> Problem details:
List the lines of the entries below as a numbered list, from the line containing "Where should I" up to and including the line containing "pyautogui.click(x=1159, y=16)". Skip blank lines and leave out the pictures.

> Supplied entries:

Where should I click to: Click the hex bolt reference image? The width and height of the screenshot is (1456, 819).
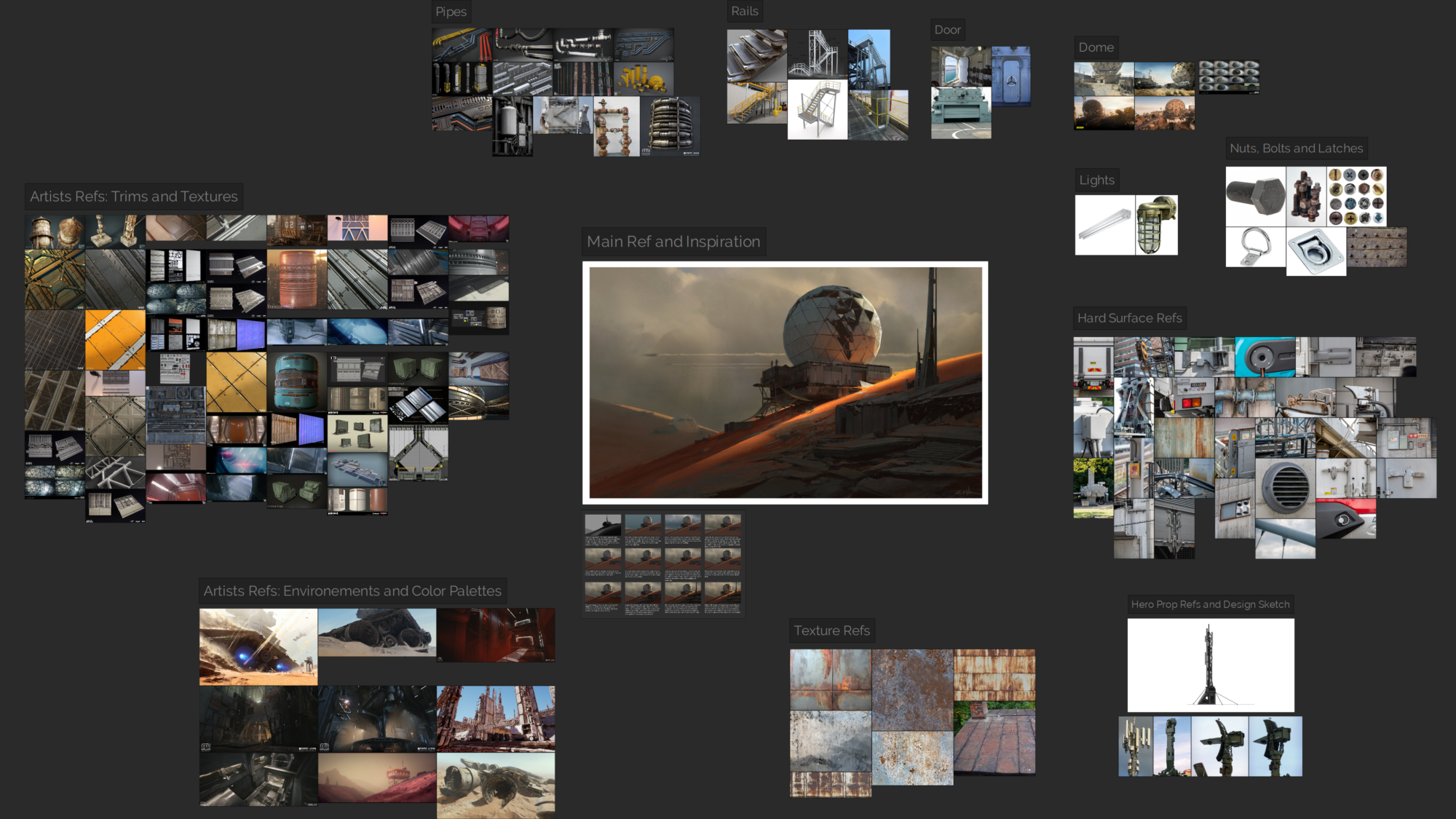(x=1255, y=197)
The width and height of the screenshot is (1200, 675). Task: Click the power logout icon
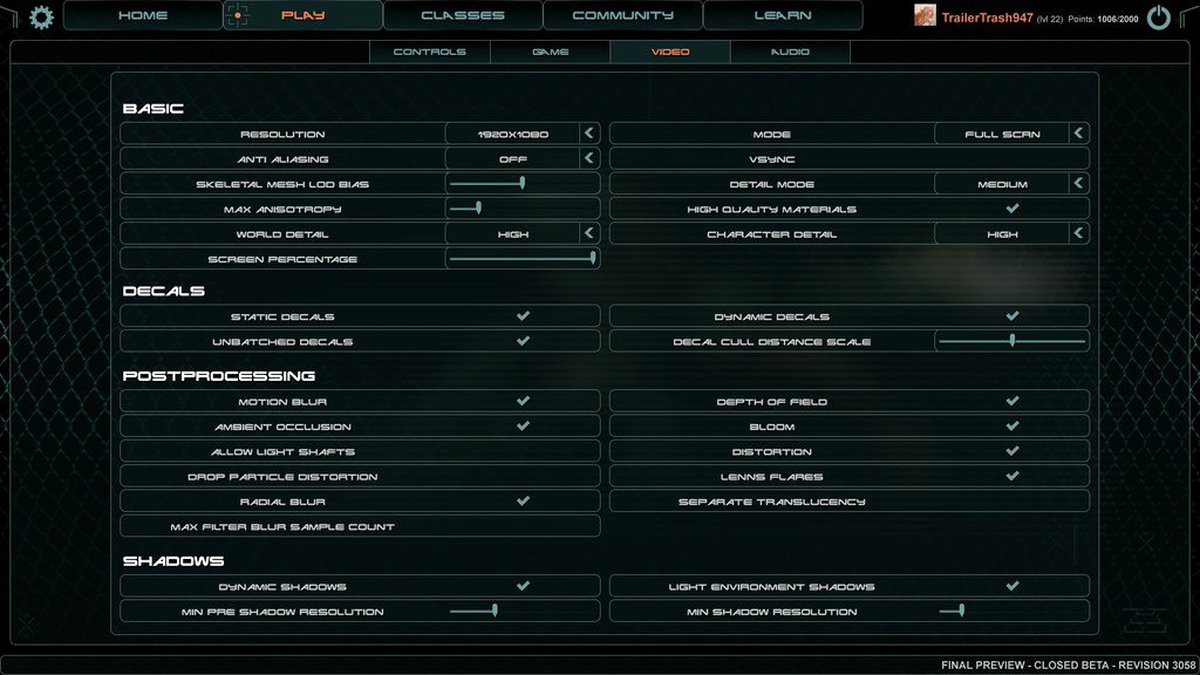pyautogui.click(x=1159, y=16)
---
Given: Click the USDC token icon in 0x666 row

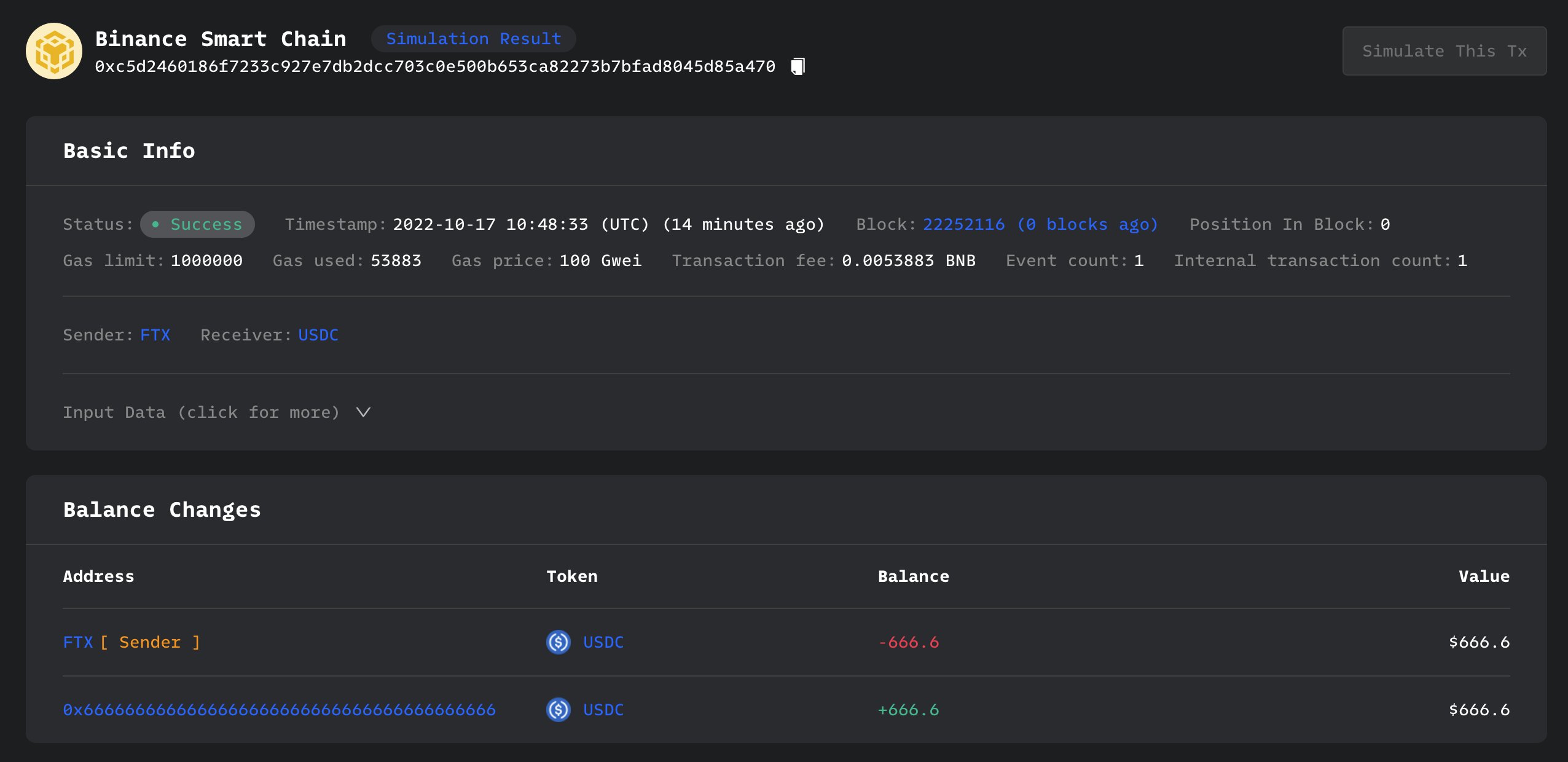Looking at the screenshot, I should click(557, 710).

> The completed task:
1. Where should I click to: Click the hex bolt reference image? The width and height of the screenshot is (1456, 819).
2. (x=1255, y=197)
3. The width and height of the screenshot is (1200, 675). Task: Click the power logout icon
4. pyautogui.click(x=1159, y=16)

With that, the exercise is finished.